[START GIVEN PASSAGE]
At some point in everyone’s life we feel the burning rage of jealousy. It hits us as children like a punch to our abdomen and it hurts. It can lead to tears and anguish but for some young people it can consume them to a point of becoming a bully, manifesting in aggression and rage towards others both verbally and physically or a young person can be come reclusive and retreat from social groups as their low-self esteem takes hold.

This is a common problem with teenage girls, friendships are at the heart of every girl’s life. Every girl wants to be accepted by their peers and part of the most fashionable group. How they handle the ups and downs of friendships sets the precedent for how they behave and view themselves as adults.

Friendship can be extremely difficult for parents and teachers who are faced with a division in friendships groups. It is always best to voice your concerns. In the Year 6 to 7 transition, a parent came to see me about her daughter.  F’s mum was concerned that she wouldn’t make friends easily as there had been issues in primary school, she told me that she never got along with girls and that she would be better off with boys. I explained that we balanced the tutor groups as much as possible and that secondary was quite different to primary in that boys hated girls usually from the second week of Year 7 until about Year 10 when they suddenly became interested in them as potential GFs.

Mum was right, F was at the epicentre of girl feuds usually because she had started them by saying something catty or spreading rumours. But F could never understand why she was always the one who everybody hated (she was “just saying the truth”) and why she couldn’t make friends, even with all the evidence stacked up against her, she never admitted she was in the wrong.

Jealousy is a beautiful emotion I told her. She looked at me like I was mad. I asked her to list all the things she liked about herself. Then I asked her to list all the things she disliked about this one particular girl B.
[END GIVEN PASSAGE]
[START DATA SEGMENT]
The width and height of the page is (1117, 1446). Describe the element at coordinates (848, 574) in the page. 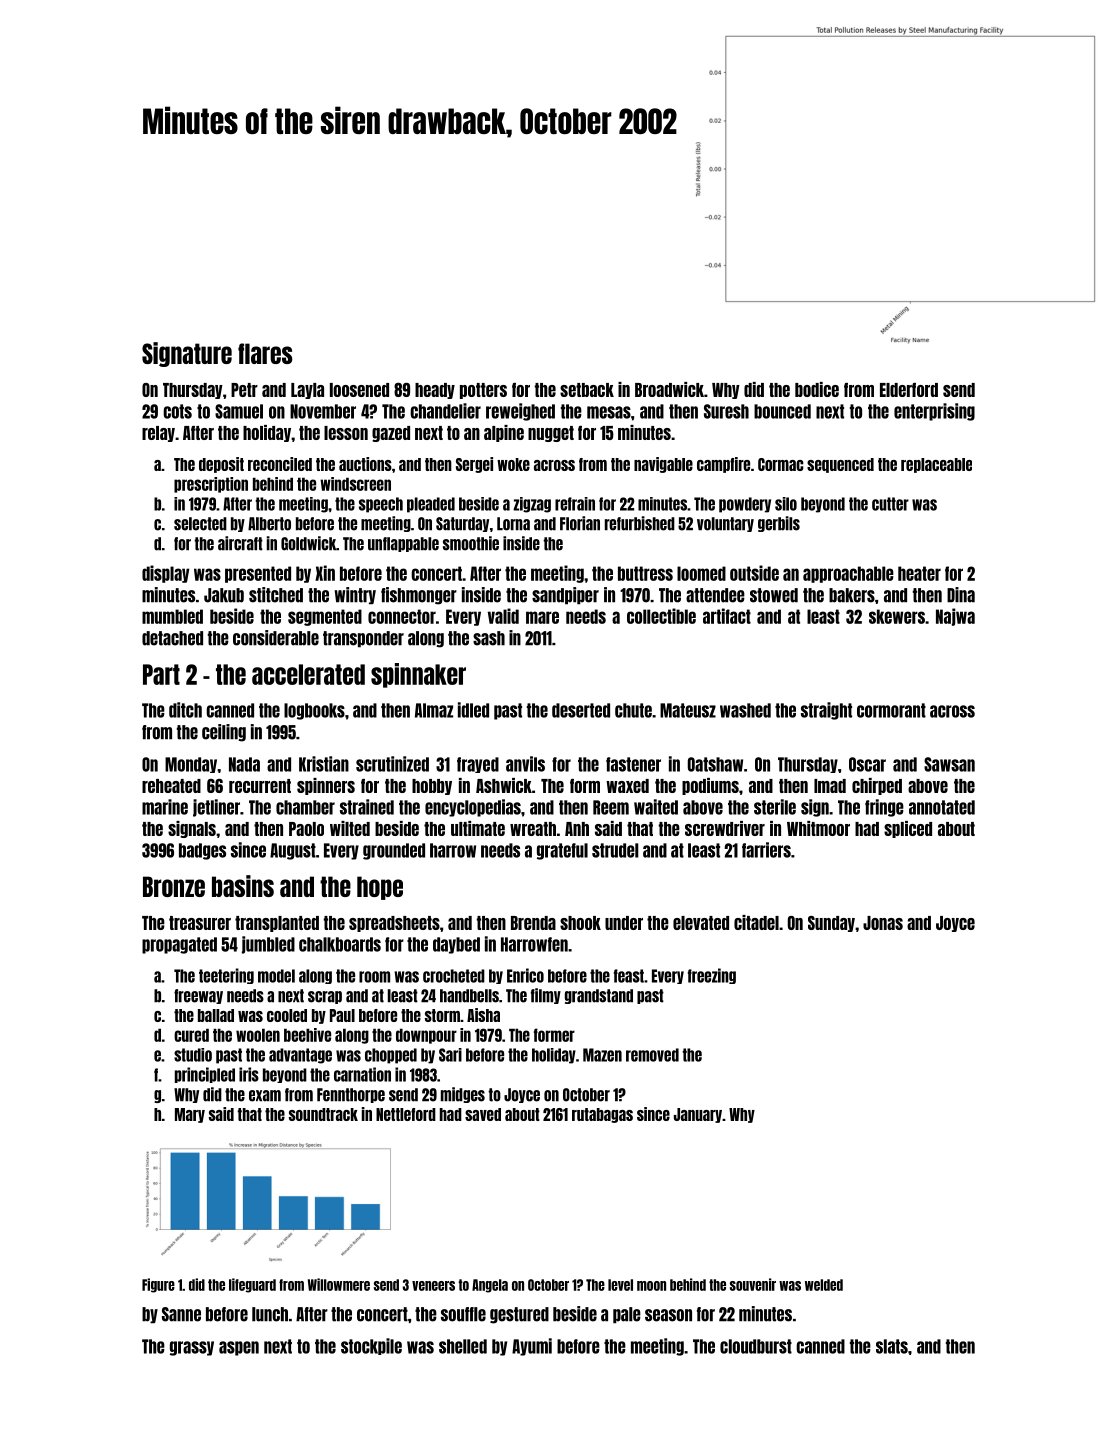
[END DATA SEGMENT]
THE TASKS =>
A. What points did F's mum raise about her daughter in the passage on jealousy? List each one.
B. According to the passage on jealousy, during what period do boys in secondary school usually hate girls?
The data has no connection to the passage on jealousy.

ANSWERS TO THE EXERCISES =>
A.
- F wouldn't make friends easily.
- There had been issues in primary school.
- F never got along with girls.
- F would be better off with boys.

B. From the second week of Year 7 until about Year 10.